**Leestekst:**
Het betoog van [appellant] komt erop neer dat het enkele feit dat hij zelf schuldeiser was hem nog niet ongeschikt maakte, omdat zijn vordering op de nalatenschap niet ter discussie stond. Hij kan in die stelling niet worden gevolgd. Anders dan [appellant] betoogt blijkt (de omvang van) deze vordering niet zonneklaar uit de beëindigingsovereenkomst.
Zijn standpunt dat de (omvang van de) vordering vaststond is niet te rijmen met de omstandigheid dat na het sluiten van de beëindigingsovereenkomst diverse meningsverschillen zijn ontstaan, die aanleiding hebben gegeven tot het sluiten van de vaststellingsovereenkomst. In de considerans van de vaststellingsovereenkomst wordt expliciet verwezen naar de vele meningsverschillen.
Met dat standpunt rijmt ook niet dat [appellant] na het overlijden van [X] telkens wisselende standpunten heeft ingenomen over zijn aanspraken op de nalatenschap. [appellant] heeft aanvankelijk aanspraak gemaakt op nakoming van de vaststellingsovereenkomst in de zin dat hem een bedrag van € 425.000,- toekwam, waarna de certificaten aan de nalatenschap toekwamen. Toen die uitkoop financieel niet haalbaar bleek, stelde [appellant] op 29 juli 2005 voor om de certificaten gelijkelijk tussen hem en [zoon] te verdelen. Daarna bracht [appellant] een bod uit op de certificaten, vergezeld van een aantal andere eisen. Toen dat bod niet werd geaccepteerd is weer onderhandeld over een uitkoop van [appellant] , maar ook daarover is geen overeenstemming bereikt.

**Vragen:**
a – Zet de alinea van de leestekst die begint met "Met dat standpunt rijmt ook niet" om in een beknopte opsomming van de standpunten van [appellant]. Behoud daarbij de belangrijkste feiten.
b – Schrijf een vervolg van enkele zinnen op de leestekst over het betoog van [appellant]. Sluit daarbij aan op de laatste zin.

**Datasetfragment:**

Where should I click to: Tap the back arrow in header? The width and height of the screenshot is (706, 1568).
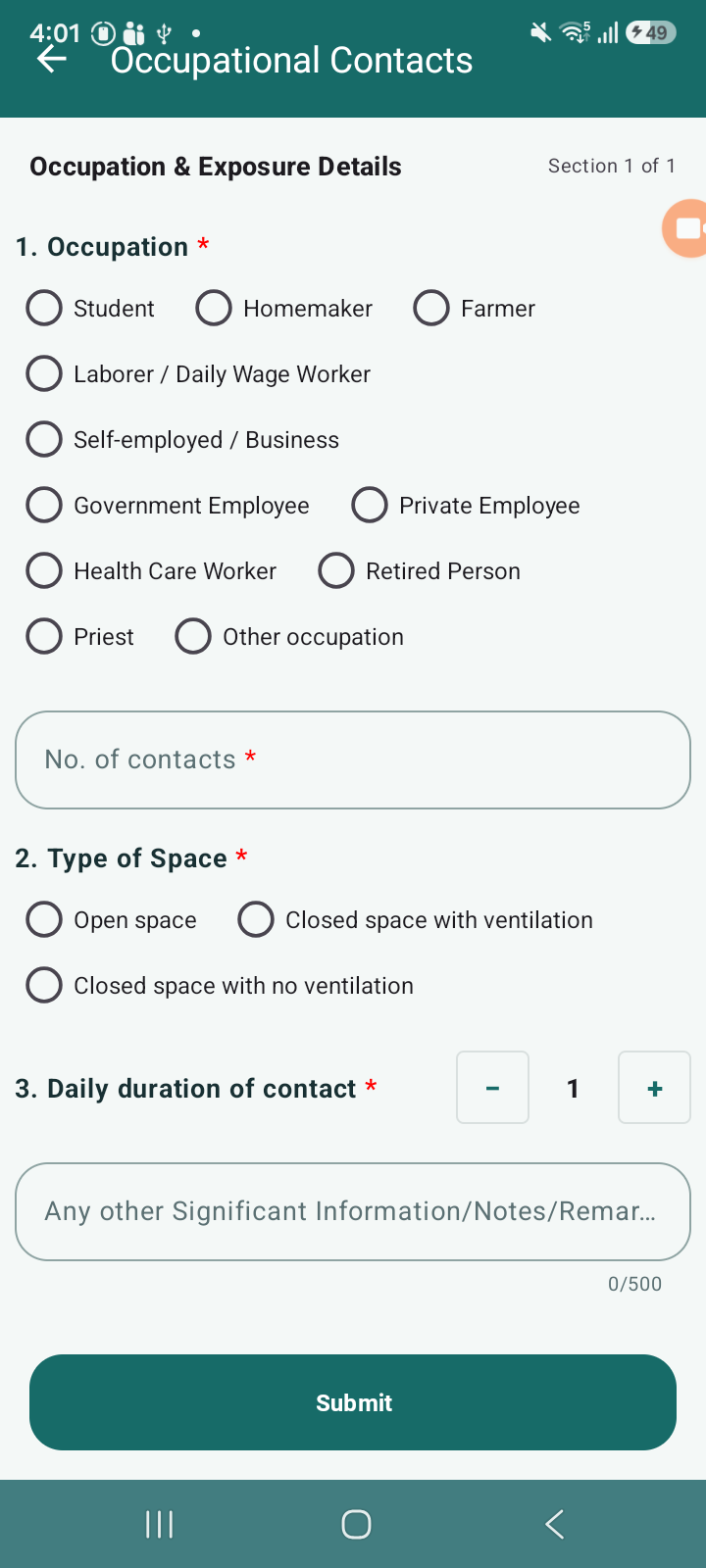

**Verwachte resultaten:**
a –
Na het overlijden van [X] wisselde [appellant] steeds van standpunt over zijn aanspraken op de nalatenschap:
- Eerst eiste hij nakoming van de vaststellingsovereenkomst: hem kwam € 425.000,- toe, waarna de certificaten aan de nalatenschap toekwamen.
- Toen die uitkoop financieel niet haalbaar bleek, stelde hij op 29 juli 2005 voor de certificaten gelijkelijk tussen hem en [zoon] te verdelen.
- Daarna deed hij een bod op de certificaten, met een aantal andere eisen.
- Na afwijzing van dat bod werd opnieuw onderhandeld over zijn uitkoop, zonder dat overeenstemming werd bereikt.

b –
Noch uit de vaststellingsovereenkomst noch uit de handelwijze van [appellant] zelf volgt dat buiten kijf stond dat op de nalatenschap de verplichting rustte om de certificaten (tegen betaling van € 433.000,-) aan [appellant] te leveren. De beëindigingsovereenkomst kent ten aanzien van de certificaten een soort stappenplan, dat tot nadere overeenstemming zou moeten leiden. Ook volgens de eigen stelling van [appellant] in de inleidende dagvaarding volgt dat [X] , nadat de uitkoop van [appellant] niet mogelijk bleek, gehouden was om ofwel alle certificaten tegen betaling aan hem te leveren ofwel tot levering om niet van de helft van de certificaten. Van een obligatoire verplichting tot levering van álle certificaten was dan ook nimmer sprake.
Daarnaast was er onenigheid over een aanzienlijk aantal andere punten, waaronder de vraag of het merk [merknaam] tot de nalatenschap behoorde, een loonvordering van [appellant] op [de onderneming] , en over een door [appellant] gevorderde boete op grond van de beëindigingsovereenkomst.
Dat de (omvang van de) vordering van [appellant] kraakhelder was, blijkt dus niet. [appellant] verzuimt bovendien toe te lichten waarom hij zijn onbetwistbare vordering niet geldend heeft kunnen maken toen mr. Overes de vereffening ter hand had genomen en waarom hij - in strijd met zijn vorderingsrecht - heeft ingestemd met de wijze waarop mr. Overes de nalatenschap heeft afgewikkeld. Dat hij dat laatste op advies van [B] zou hebben gedaan, wat wordt betwist, heeft [appellant] niet onderbouwd.